--- START ---

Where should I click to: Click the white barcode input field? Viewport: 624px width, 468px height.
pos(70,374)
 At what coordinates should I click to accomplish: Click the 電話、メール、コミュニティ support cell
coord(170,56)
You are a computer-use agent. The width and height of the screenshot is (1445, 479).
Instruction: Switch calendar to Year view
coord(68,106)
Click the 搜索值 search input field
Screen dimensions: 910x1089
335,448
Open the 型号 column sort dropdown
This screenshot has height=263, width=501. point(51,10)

--- END ---

WHAT IS EXPECTED: Restate the whole set of entries exactly.

RESPONSE BOX:
Where should I click to: Click the white barcode input field? Viewport: 624px width, 468px height.
pos(70,374)
 At what coordinates should I click to accomplish: Click the 電話、メール、コミュニティ support cell
coord(170,56)
You are a computer-use agent. The width and height of the screenshot is (1445, 479).
Instruction: Switch calendar to Year view
coord(68,106)
Click the 搜索值 search input field
Screen dimensions: 910x1089
335,448
Open the 型号 column sort dropdown
This screenshot has height=263, width=501. point(51,10)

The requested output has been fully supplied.